Terapia del dolore e cure palliative: qual è la differenza

PUBBLICATO IL 09 MAGGIO 2023

Che cosa si intende con il termine ‘terapia del dolore’? Che cosa sono le cure palliative? Ne parliamo con il dott. Marco Resta, Responsabile dell’Unità Operativa di Anestesia e Rianimazione Polispecialistica dell’IRCCS Policlinico San Donato. Approfondiamo con l’esperto a cosa servono e quando iniziarle; chi può accedervi e in quali modalità.

 

Cos’è la terapia del dolore e a cosa serve 

Il dolore corporeo è una sensazione soggettiva di sofferenza che si genera da un male fisico acuto o cronico. La terapia del dolore, tuttavia, non si occupa soltanto di individuare un rimedio che possa porre fine al male fisico o psicologico; è, invece, una disciplina, afferente alla più ampia Specialità di Anestesia e Rianimazione, che prevede una profonda conoscenza di tutti gli organi e apparati coinvolti nella percezione, trasmissione ed elaborazione del dolore e delle molteplici e complesse risposte che l’organismo genera. 

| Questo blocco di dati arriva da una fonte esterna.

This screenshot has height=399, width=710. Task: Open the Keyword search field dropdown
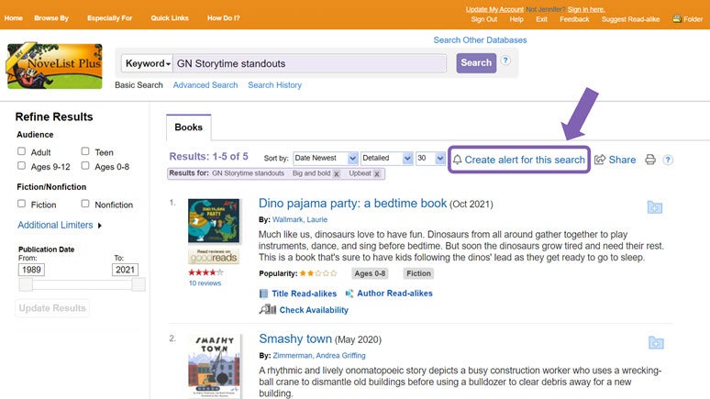click(148, 63)
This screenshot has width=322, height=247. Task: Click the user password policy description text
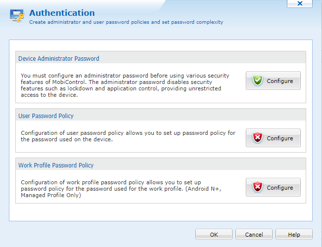[128, 136]
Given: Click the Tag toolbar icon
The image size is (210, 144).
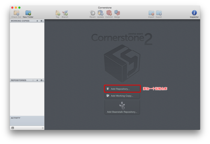Looking at the screenshot, I should tap(57, 13).
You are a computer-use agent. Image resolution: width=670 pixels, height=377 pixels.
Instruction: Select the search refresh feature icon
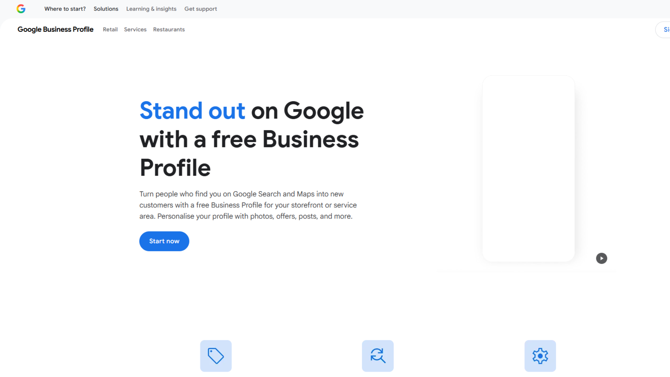[378, 356]
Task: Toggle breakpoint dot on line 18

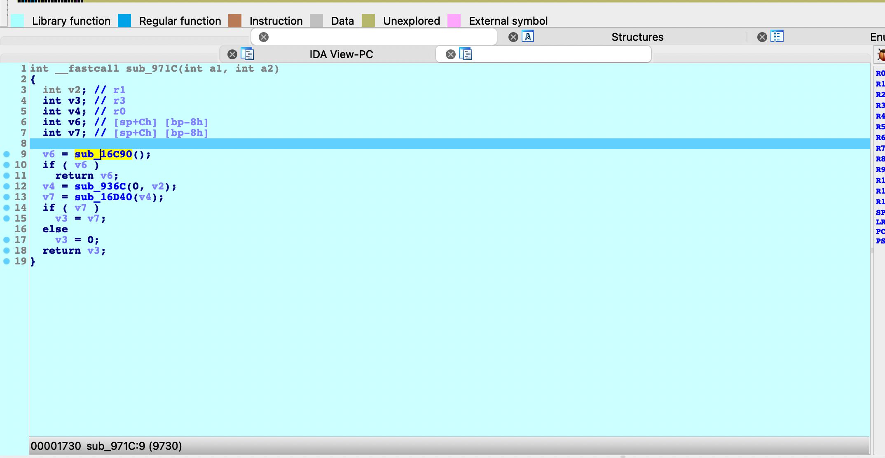Action: pyautogui.click(x=7, y=250)
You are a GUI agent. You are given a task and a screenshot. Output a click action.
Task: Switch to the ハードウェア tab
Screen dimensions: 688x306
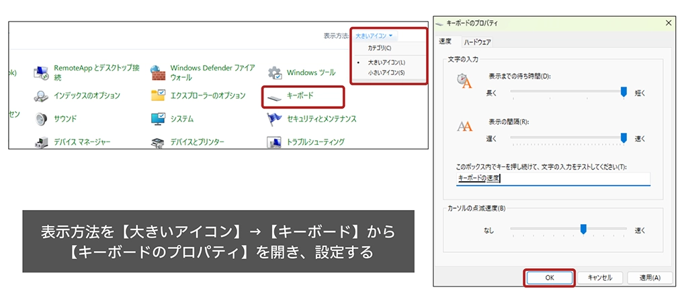pyautogui.click(x=477, y=42)
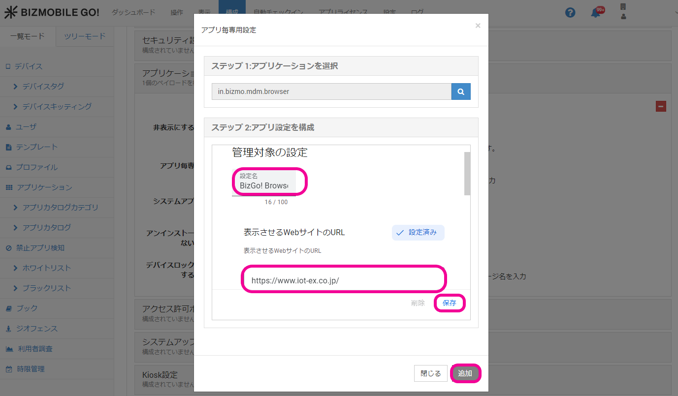Click the red minus remove payload icon
Viewport: 678px width, 396px height.
[x=661, y=106]
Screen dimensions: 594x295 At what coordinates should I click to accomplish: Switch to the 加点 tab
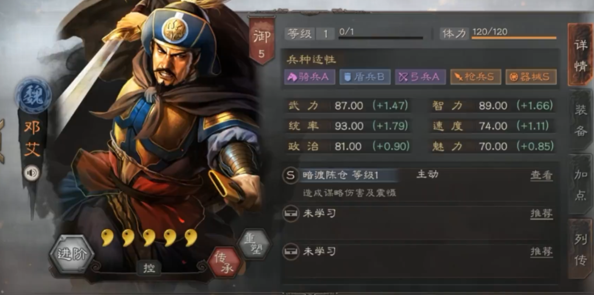580,185
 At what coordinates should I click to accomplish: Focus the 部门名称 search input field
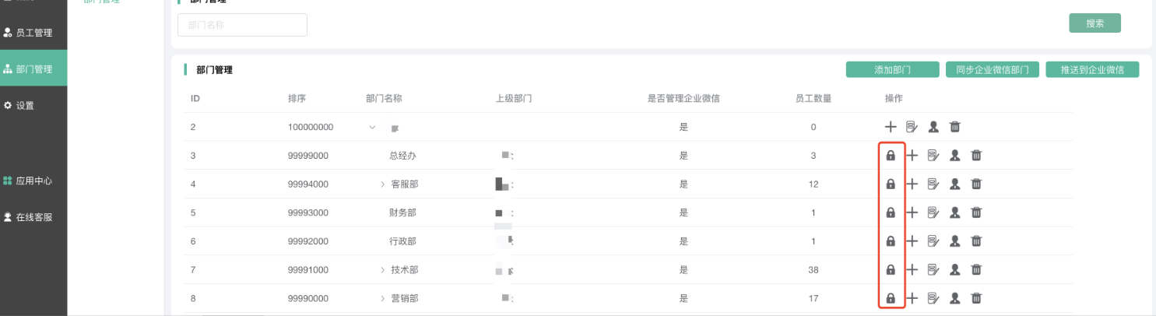point(242,25)
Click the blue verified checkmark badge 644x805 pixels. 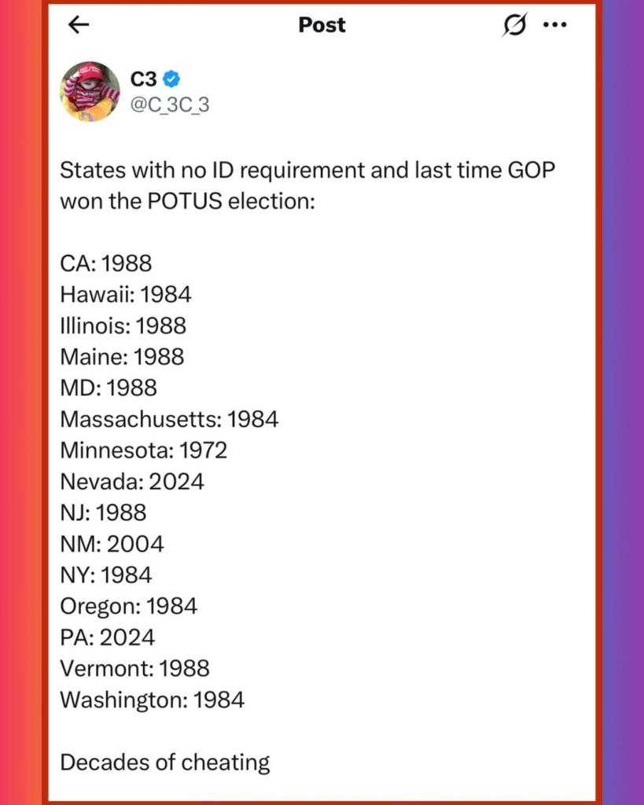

Un buon terapista del dolore non solo deve possedere capacità interventistiche per poter eseguire procedure dedicate al trattamento del dolore, ma deve anche conoscere e sapere quando ricorrere alle competenze e al supporto professionale delle altre figure, quali psicologi, agopuntori, fisioterapisti, massoterapisti e medici specialisti. 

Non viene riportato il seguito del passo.